## Extrait source
Le 14 avril 2008, le chef de l’Etat promulguait la loi fondamentale révisée. Les principales modifications avaient trait au statut du président de la République. Le chef de l’Etat était désormais élu pour un mandat de 7 ans renouvelable indéfiniment. Paul Biya peut ainsi se représenter, en 2018, tout en faisant en sorte que la constitution ne connaisse une application effective, et en faisant en sorte que certaines institutions prévues tels le conseil constitutionnel et la Haute Cour de Justice, ne jouent jamais leur rôle de régulateur de la vie politique ou de la démocratie au Cameroun.  La constitution ne restera donc qu’un instrument manipulable que l’on peut manipuler au profit des intérêts égoïstes du tenant actuel et provisoire du pouvoir en place. On comprend pourquoi le Pr Magloire Ondoa, parlant de la non mise en place du Conseil constitutionnel soutient mordicus que : « nous n’avons pas de constitution. Jusqu’à présent, il lui manque un élément fondamental qui est le protecteur de la constitution »
Nouvelles ou révisées, l’histoire des constitutions camerounaises est celle des projets et des visions des différents chefs de l’Etat. En effet, en mettant de côté la constitution de 1960 qui rentre dans la logique juridique de la naissance d’un nouvel Etat, « la dynamique constitutionnelle du Cameroun » porte l’estampille du président. L’illustration la plus forte et la plus remarquable demeure cette phrase du président Ahmadou Ahidjo devant l’Assemblée nationale fédérale le 9 mai 1972 : «ma conviction, mesdames et messieurs les députés, ma profonde conviction est que le moment est venu de dépasser l’organisation fédérale de l’Etat ». Le même constat peut être fait pour la loi fondamentale du 18 janvier 1996, qui est selon l’auditoire du président de la République tantôt une « nouvelle constitution », tantôt la constitution de 1972 «révisée». C’est un président convaincu que le temps était « enfin » venu de concrétiser certaines choses promises aux Camerounais lors de la rencontre Tripartite qui avait fait déposer le 24 novembre 1995 un projet de loi portant sur la « révision de la constitution du 2 juin 1972. »
Sommes toute, les Camerounais font avec leur ancienne-nouvelle ou nouvelle-ancienne constitution. Qu’elle soit nouvelle ou ancienne ou les deux à la fois, Paul Biya restera le maitre du temps constitutionnel, de la mise en place des institutions prévues ou non. Il le fait ou le fera, selon son rythme, ses intérêts politiques immédiats ou lointains, potentiels ou réels, envisagés et envisageables ou non.

## Consigne A
Citez tel quel le passage de l'extrait source qui commence par les mots « Sommes toute, les » et finit par « envisageables ou non. ».
## Consigne B
Traduisez en anglais cette phrase de l'extrait source : « Les principales modifications avaient trait au statut du président de la République. »

## Matériel

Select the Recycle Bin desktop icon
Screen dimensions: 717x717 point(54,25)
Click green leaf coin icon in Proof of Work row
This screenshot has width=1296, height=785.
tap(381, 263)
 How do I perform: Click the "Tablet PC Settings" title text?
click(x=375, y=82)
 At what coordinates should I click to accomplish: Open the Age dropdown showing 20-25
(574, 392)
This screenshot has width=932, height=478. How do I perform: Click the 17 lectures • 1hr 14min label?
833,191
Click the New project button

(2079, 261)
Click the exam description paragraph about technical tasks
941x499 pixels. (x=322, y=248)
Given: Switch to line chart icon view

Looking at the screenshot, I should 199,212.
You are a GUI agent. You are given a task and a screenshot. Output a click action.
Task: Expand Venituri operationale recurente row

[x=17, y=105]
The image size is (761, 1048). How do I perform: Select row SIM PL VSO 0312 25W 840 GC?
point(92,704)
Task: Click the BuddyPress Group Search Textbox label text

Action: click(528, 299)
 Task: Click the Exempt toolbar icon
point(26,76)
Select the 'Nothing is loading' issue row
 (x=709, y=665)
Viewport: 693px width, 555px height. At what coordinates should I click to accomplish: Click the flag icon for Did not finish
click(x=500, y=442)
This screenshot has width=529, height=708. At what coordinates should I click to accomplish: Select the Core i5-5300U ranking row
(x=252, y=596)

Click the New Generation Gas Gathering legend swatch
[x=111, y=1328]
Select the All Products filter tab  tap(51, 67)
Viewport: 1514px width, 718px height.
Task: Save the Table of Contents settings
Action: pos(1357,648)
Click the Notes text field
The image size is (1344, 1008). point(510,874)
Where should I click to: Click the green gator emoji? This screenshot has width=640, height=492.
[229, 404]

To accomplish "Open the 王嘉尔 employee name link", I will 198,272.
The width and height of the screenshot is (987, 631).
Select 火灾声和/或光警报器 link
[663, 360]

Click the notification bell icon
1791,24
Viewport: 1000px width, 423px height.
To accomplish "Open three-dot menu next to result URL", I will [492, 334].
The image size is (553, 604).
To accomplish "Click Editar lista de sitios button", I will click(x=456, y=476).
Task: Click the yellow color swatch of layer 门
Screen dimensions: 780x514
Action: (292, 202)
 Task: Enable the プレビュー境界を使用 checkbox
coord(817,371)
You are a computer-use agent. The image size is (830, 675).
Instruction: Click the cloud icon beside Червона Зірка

## Réponse détaillée A
Sommes toute, les Camerounais font avec leur ancienne-nouvelle ou nouvelle-ancienne constitution. Qu’elle soit nouvelle ou ancienne ou les deux à la fois, Paul Biya restera le maitre du temps constitutionnel, de la mise en place des institutions prévues ou non. Il le fait ou le fera, selon son rythme, ses intérêts politiques immédiats ou lointains, potentiels ou réels, envisagés et envisageables ou non.

## Réponse détaillée B
The main changes concerned the status of the President of the Republic.